Top 10 Innovations for 2012
#3 Concussion Management System for Athletes
The leading cause of traumatic brain injury is car accidents. Number two on the list is concussions suffered while playing sports. Highcontact sports such as football, boxing, soccer, lacrosse, wrestling, rugby, and ice hockey pose a high risk of a closed head injury, even when protective headgear is used.
What the blunt force trauma or abnormal movement of the head does is rapidly accelerate the athlete's brain against the inner wall of the skull in a rotational pattern. This movement twists the brain, and it's forces like these that the brain tolerates least. The bruising and stretching of brain tissue can result in a momentary separation from consciousness. In addition, repeated minor concussions can lead to dementia later in life.
The U.S. Centers for Disease Control and Prevention calculates that almost four million sports- and recreation-related concussions occur each year-and they exact a heavy toll. There are about 235,000 hospitalizations and 50,000 deaths annually due to concussions. Estimates suggest that up to 40 percent of football players experience a concussion annually, with the majority of these sports brain injuries going unreported, unrecognized, and unmanaged.
You don't have to be "knocked out" to have a concussion. In fact, fewer than 10 percent of concussions result in loss of consciousness. Concussion symptoms vary depending on the degree of severity. Symptoms of a mild concussion can include confusion, nausea, blurred vision, loss of memory of the event, ringing in the ears, and vomiting.

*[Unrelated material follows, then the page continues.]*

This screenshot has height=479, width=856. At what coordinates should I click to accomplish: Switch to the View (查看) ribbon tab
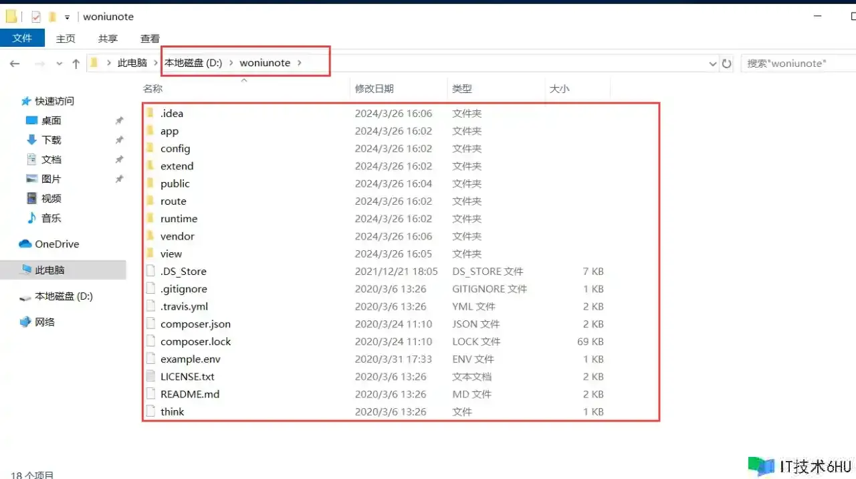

And if an athlete returns to the game too soon before the symptoms of concussion have disappeared and the brain is healed, the results can be deadly. When someone sustains a second trauma to the head-it's called second impact syndrome-while not yet recovered from a previous concussion, it can result in a potentially lethal cascade of events that causes rapid brain swelling and death. Head injuries are now such a major medical concern in sports that special patient management tools have been developed. Used by athletes, they instantly detect brain injuries at the moment of contact, and provide patient-specific guidance about when athletes can return to play without risk of further harm.
The novel Concussion Management System includes a special assessment tool that is used to establish an athlete's baseline cognitive and motor skills at the beginning of his or her athletic season. This is the first tool that objectively and accurately assesses cognitive and motor function simultaneously.

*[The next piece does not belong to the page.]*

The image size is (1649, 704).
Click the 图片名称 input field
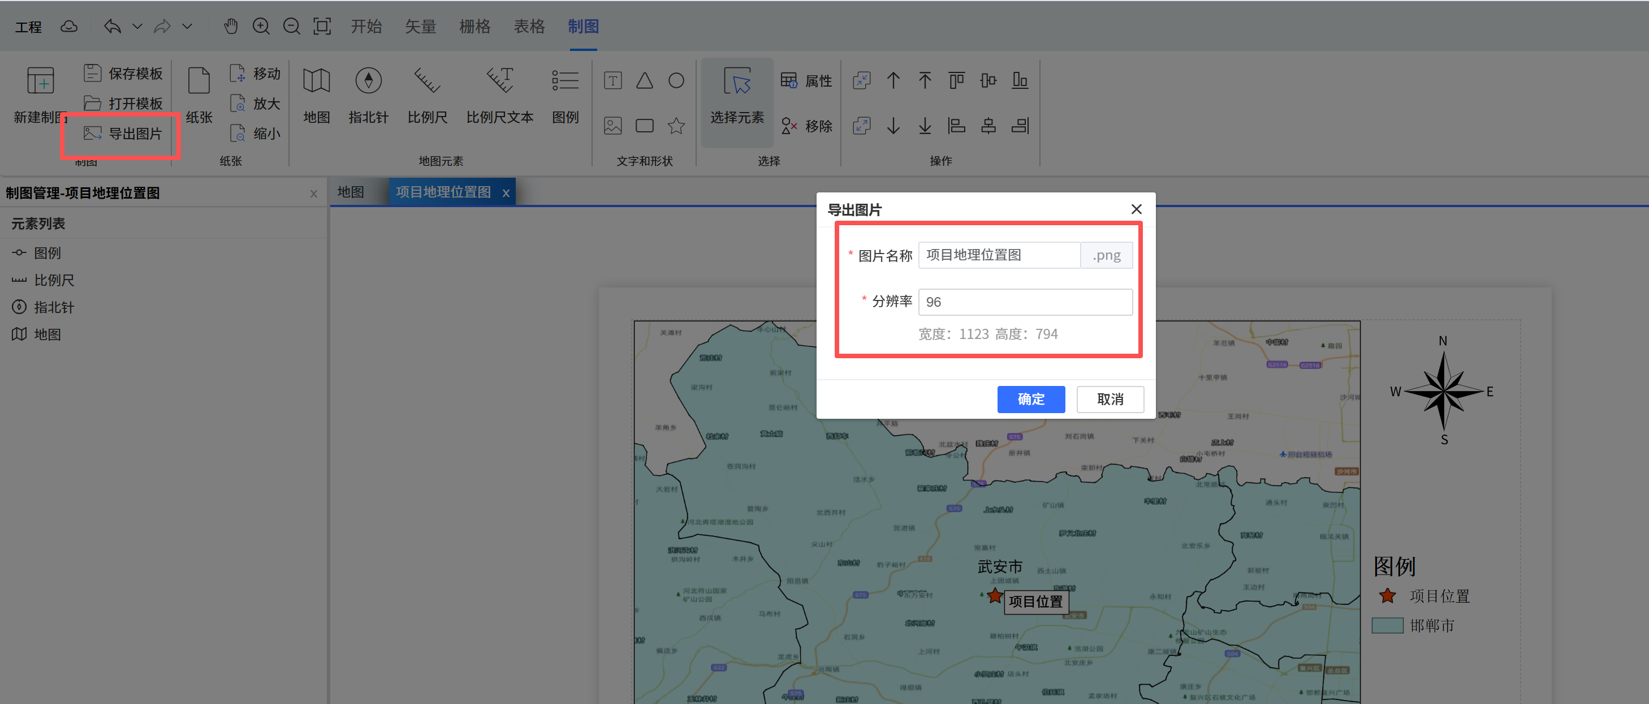point(999,255)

During practice sessions and games, the athletes use a special instrumented mouthguard dosimeter that records all hits to the head. The mouthguard looks exactly like an ordinary sports model but with a big difference: It's able to monitor all the energy imparted by a blow to the head of any kind, recording and reporting this impact data via Bluetooth technology in real time.
Following a traumatic brain injury event detected by the mouthguard, the cognitive assessment test is retaken. The team doctor and athletic trainer can then use this important information to manage and gauge the athlete's eventual safe return to physical activity.